■ Records for this exercise
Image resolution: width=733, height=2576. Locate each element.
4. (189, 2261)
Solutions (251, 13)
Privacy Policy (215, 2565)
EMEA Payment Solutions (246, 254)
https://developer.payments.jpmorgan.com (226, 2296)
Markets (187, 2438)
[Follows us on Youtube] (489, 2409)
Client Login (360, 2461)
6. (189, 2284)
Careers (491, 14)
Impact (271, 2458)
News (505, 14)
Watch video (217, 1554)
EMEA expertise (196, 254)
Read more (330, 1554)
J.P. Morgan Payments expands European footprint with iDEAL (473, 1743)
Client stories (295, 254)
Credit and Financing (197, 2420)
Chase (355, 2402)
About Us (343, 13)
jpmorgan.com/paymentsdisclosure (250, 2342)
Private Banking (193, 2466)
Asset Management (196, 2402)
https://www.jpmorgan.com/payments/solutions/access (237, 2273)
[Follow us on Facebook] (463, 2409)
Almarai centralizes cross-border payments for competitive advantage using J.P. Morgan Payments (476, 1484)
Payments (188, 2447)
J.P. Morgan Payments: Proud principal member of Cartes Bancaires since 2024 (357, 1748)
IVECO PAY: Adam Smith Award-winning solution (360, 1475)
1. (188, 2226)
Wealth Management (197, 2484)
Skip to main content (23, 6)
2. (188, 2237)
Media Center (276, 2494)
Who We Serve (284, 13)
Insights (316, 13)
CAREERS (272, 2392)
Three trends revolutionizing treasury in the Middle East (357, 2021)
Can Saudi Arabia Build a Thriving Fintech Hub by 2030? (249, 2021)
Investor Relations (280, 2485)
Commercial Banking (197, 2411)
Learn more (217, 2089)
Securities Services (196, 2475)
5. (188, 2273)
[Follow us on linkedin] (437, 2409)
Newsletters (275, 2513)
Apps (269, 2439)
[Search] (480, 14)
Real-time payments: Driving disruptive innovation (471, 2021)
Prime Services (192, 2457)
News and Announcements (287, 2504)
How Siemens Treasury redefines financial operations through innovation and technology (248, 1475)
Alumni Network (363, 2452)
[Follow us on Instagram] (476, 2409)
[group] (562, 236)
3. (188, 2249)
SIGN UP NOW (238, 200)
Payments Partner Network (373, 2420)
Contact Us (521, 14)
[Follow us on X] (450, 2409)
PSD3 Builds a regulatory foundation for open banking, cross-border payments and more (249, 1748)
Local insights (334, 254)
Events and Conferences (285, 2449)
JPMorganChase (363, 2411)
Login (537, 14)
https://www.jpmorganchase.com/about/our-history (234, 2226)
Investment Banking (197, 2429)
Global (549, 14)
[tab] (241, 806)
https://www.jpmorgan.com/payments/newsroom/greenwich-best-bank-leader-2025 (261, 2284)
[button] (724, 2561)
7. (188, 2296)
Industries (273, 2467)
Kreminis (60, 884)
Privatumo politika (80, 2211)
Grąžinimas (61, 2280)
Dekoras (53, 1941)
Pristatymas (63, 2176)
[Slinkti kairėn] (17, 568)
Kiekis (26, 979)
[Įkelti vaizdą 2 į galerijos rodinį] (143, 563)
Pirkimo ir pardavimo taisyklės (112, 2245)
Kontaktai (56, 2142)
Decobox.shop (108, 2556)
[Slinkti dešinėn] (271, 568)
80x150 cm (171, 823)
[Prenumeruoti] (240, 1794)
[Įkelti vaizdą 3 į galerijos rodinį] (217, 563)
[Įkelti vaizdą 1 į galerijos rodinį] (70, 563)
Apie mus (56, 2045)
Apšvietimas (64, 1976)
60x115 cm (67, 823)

■ Prompt
From the entries above, print the lines beginning at the one with "2. (188, 2237)" and stopping after the one with "5. (188, 2273)", exactly as written and with nothing else.

■ Reply to the exercise
2. (188, 2237)
Media Center (276, 2494)
Who We Serve (284, 13)
Insights (316, 13)
CAREERS (272, 2392)
Three trends revolutionizing treasury in the Middle East (357, 2021)
Can Saudi Arabia Build a Thriving Fintech Hub by 2030? (249, 2021)
Investor Relations (280, 2485)
Commercial Banking (197, 2411)
Learn more (217, 2089)
Securities Services (196, 2475)
5. (188, 2273)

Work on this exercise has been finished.